Assignment: Beginning with the line that holds "How do I perform: View" and ending with the last line of the entries, please output each line exactly, apart from any pictures.

Supplied information:
============================================================

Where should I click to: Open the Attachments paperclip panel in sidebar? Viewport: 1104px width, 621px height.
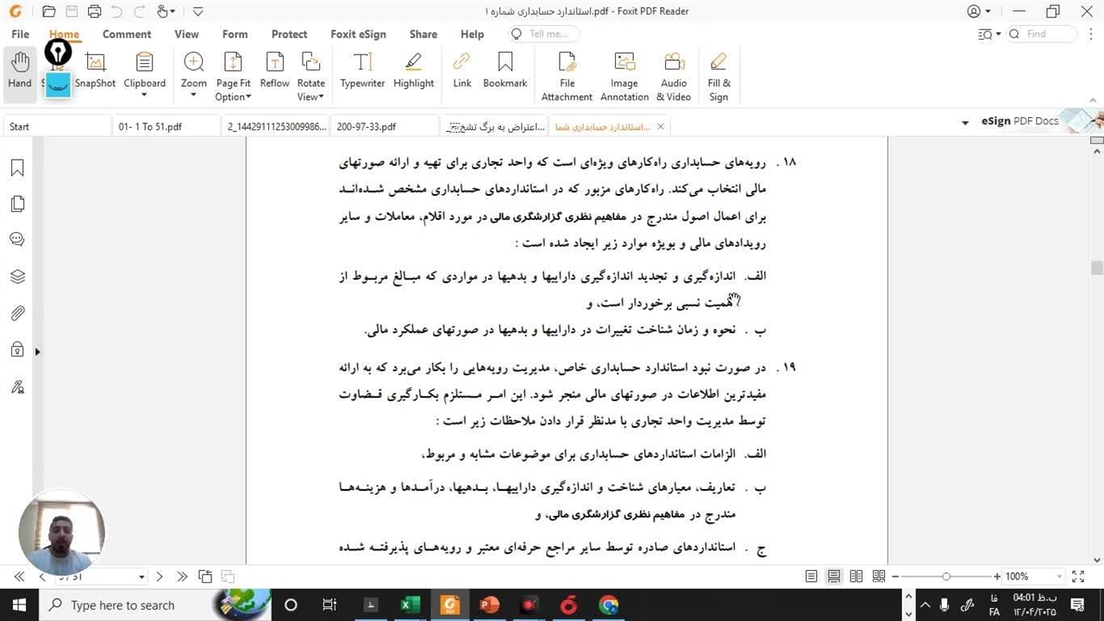pos(17,313)

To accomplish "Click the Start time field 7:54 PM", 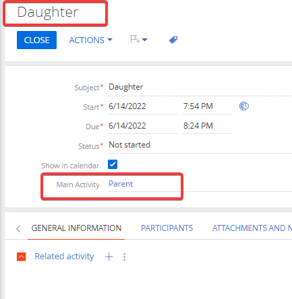I will tap(207, 106).
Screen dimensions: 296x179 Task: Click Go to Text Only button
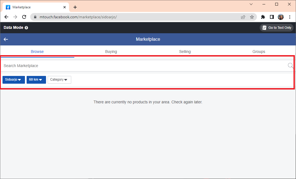pos(277,28)
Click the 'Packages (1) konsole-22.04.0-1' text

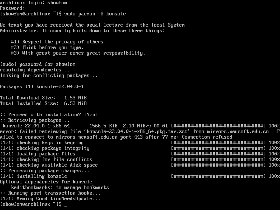tap(42, 86)
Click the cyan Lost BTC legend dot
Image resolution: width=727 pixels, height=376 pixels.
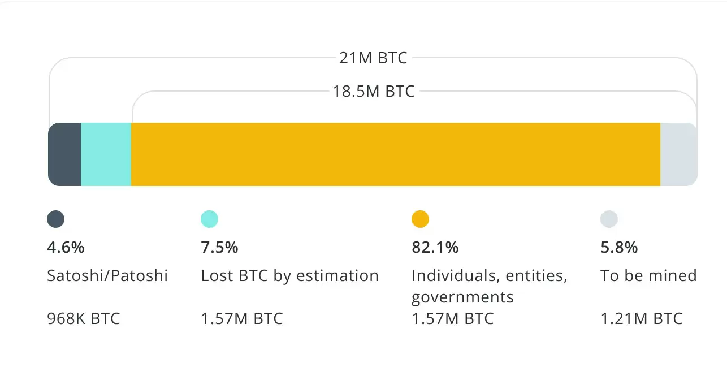click(x=209, y=219)
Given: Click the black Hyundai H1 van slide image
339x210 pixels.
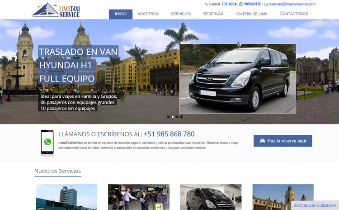Looking at the screenshot, I should [x=237, y=78].
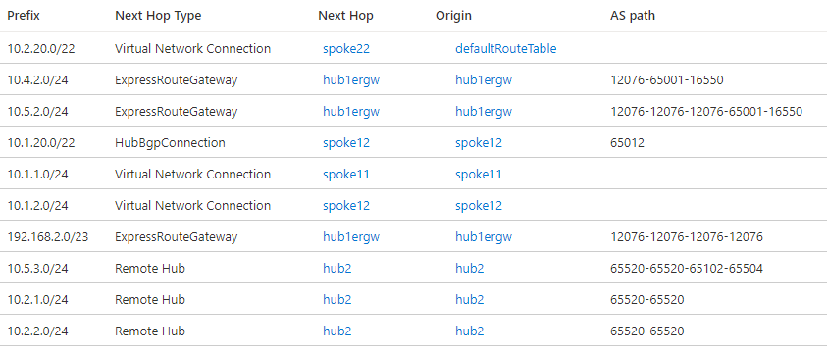Click spoke12 next hop for 10.1.2.0/24

coord(346,206)
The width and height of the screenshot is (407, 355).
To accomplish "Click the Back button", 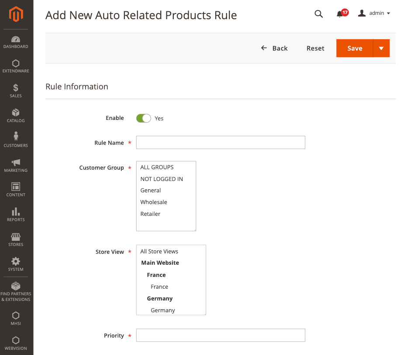I will point(274,48).
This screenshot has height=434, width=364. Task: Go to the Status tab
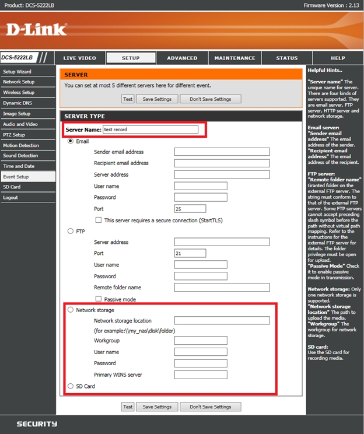point(286,58)
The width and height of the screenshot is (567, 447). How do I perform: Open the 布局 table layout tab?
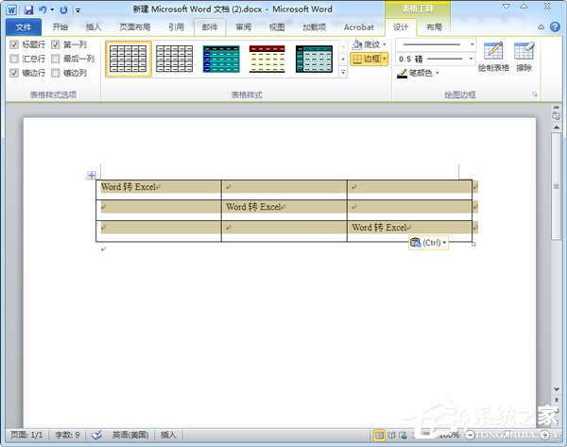tap(434, 27)

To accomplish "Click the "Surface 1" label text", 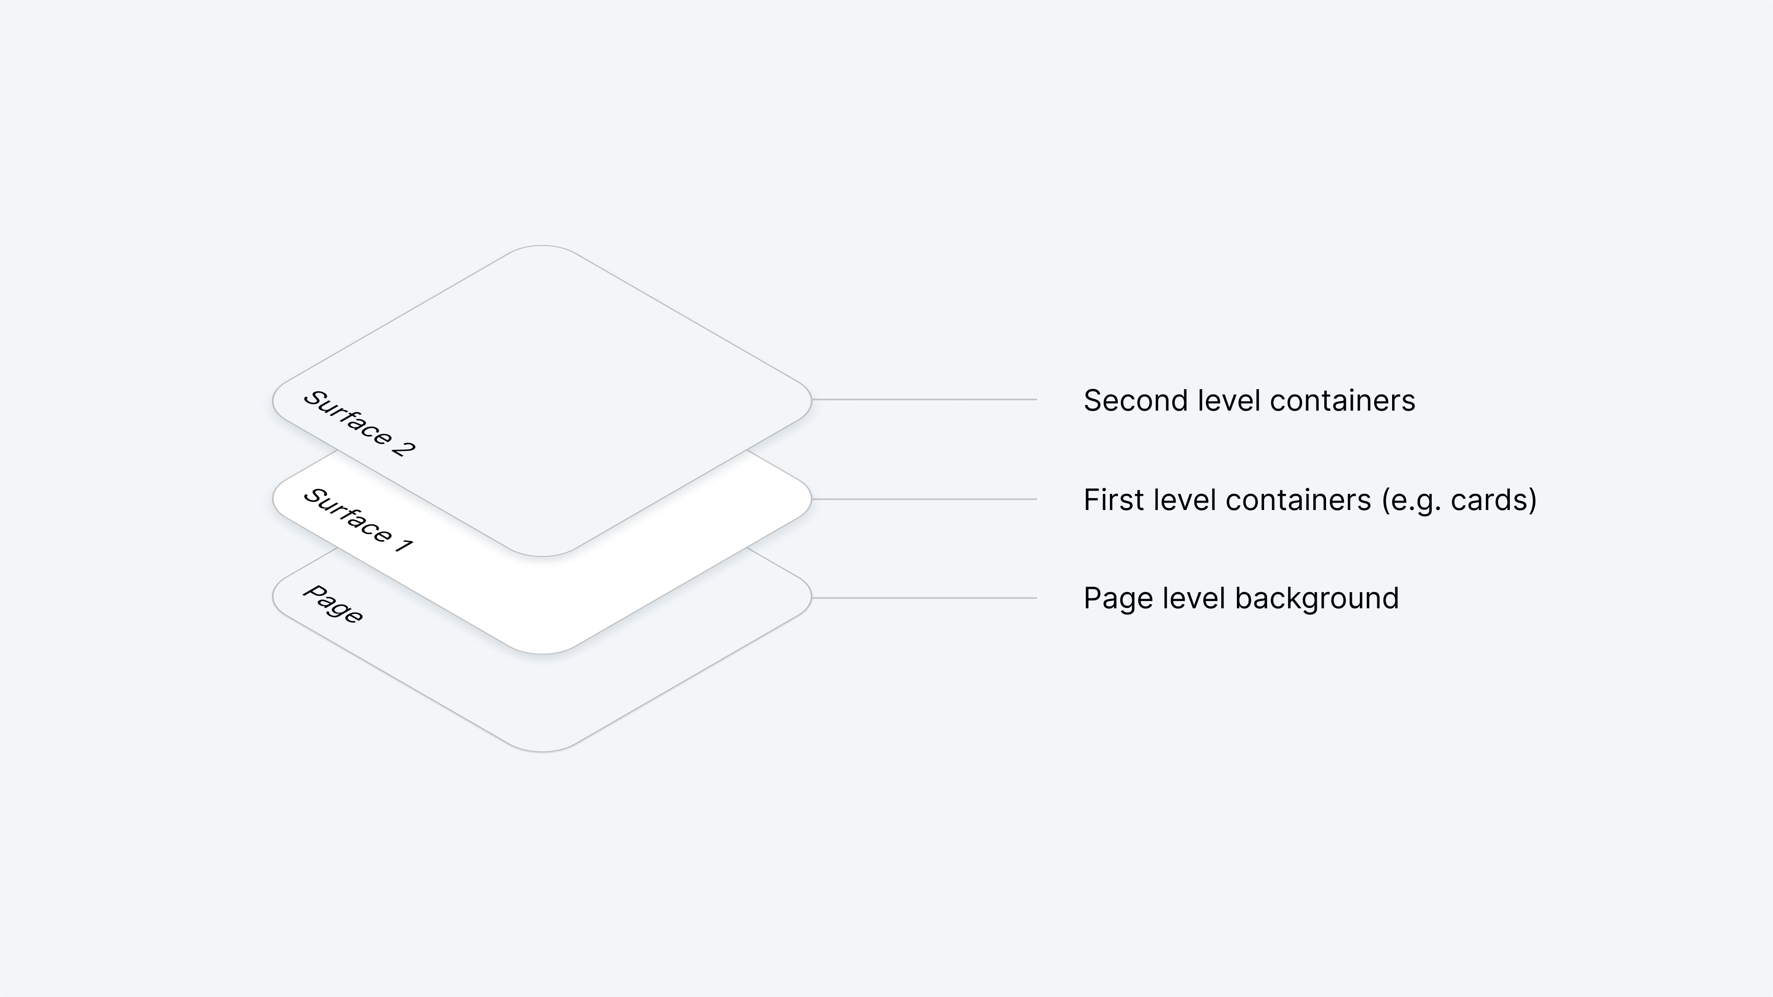I will point(358,520).
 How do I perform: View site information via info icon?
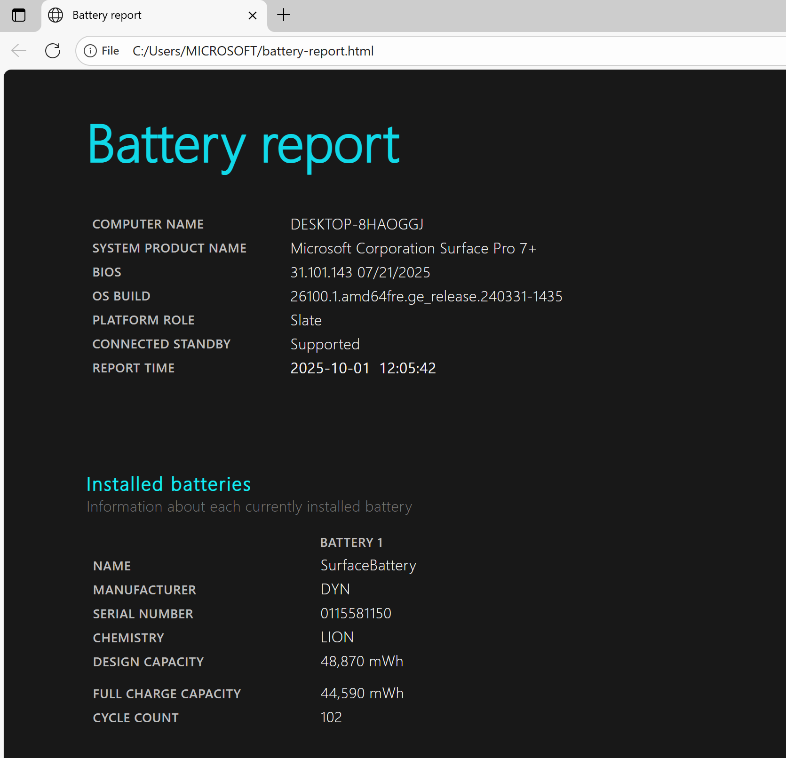pyautogui.click(x=90, y=51)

============================================================

Result:
 How do I perform: View site information via info icon?
pyautogui.click(x=90, y=51)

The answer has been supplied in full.